§ **Work to be completed**
Please output exactly the lines from the one that holds "1013x633 pixels." through the final line of the data, and nothing else; leave out any pictures.

§ **Records for processing**
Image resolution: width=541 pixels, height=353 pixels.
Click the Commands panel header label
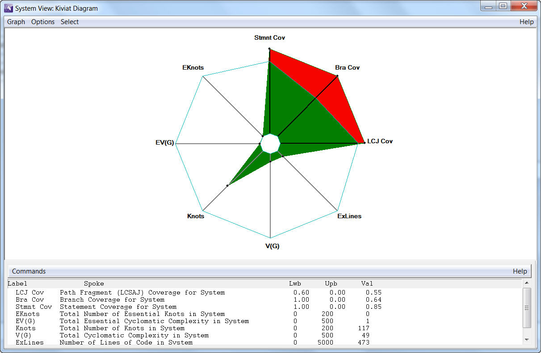29,271
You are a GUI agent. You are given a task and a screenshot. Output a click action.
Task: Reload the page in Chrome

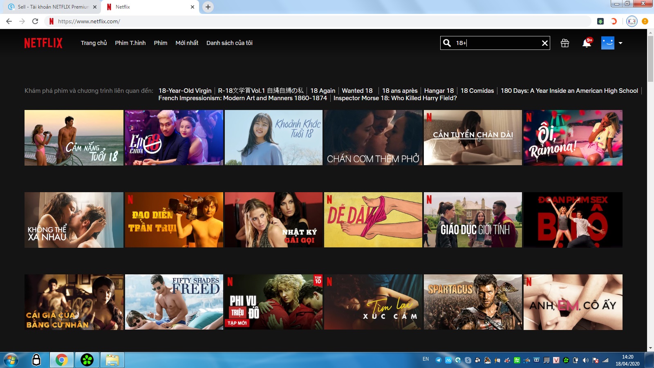coord(35,21)
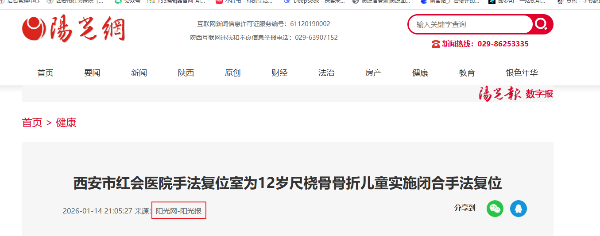Click the 健康 breadcrumb link

(x=66, y=122)
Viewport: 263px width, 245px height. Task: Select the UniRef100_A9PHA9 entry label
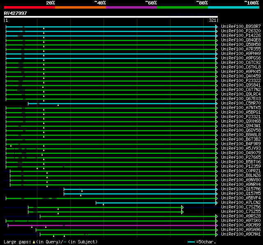(x=241, y=53)

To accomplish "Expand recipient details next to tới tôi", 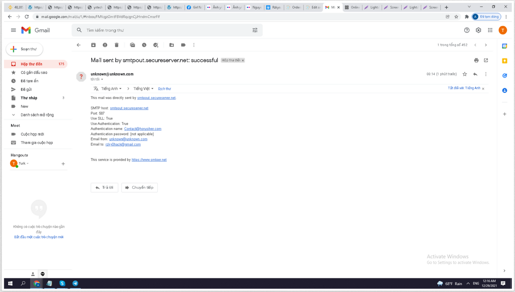I will point(102,79).
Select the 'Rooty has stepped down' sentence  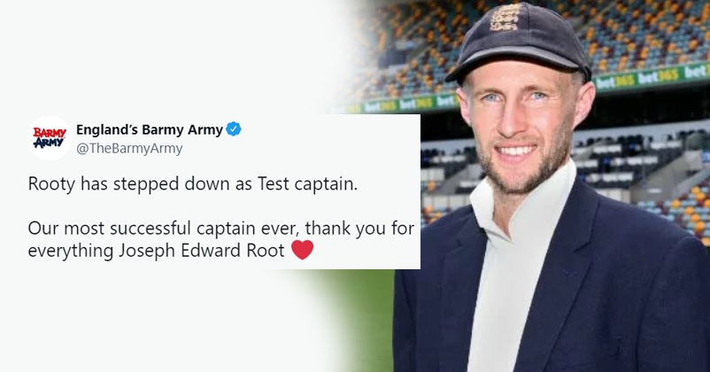[x=192, y=185]
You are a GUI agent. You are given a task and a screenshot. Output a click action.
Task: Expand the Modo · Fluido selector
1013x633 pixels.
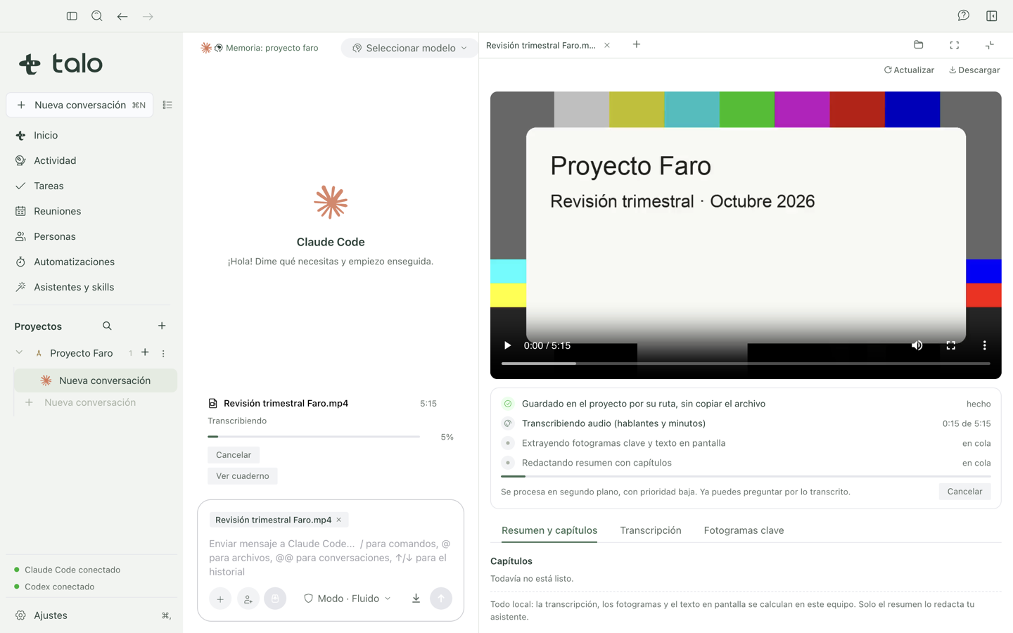[x=348, y=599]
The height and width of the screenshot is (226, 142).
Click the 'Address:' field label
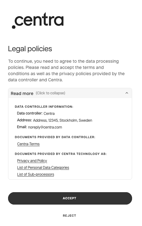tap(24, 120)
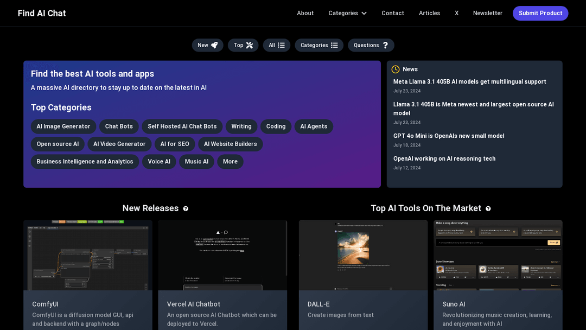Open the ComfyUI screenshot thumbnail
Viewport: 586px width, 330px height.
[88, 255]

§ **Response to this exercise**
1013x633 pixels.
[x=348, y=599]
The height and width of the screenshot is (226, 142).
Click the 'Address:' field label
tap(24, 120)
Open the ComfyUI screenshot thumbnail
Viewport: 586px width, 330px height.
[88, 255]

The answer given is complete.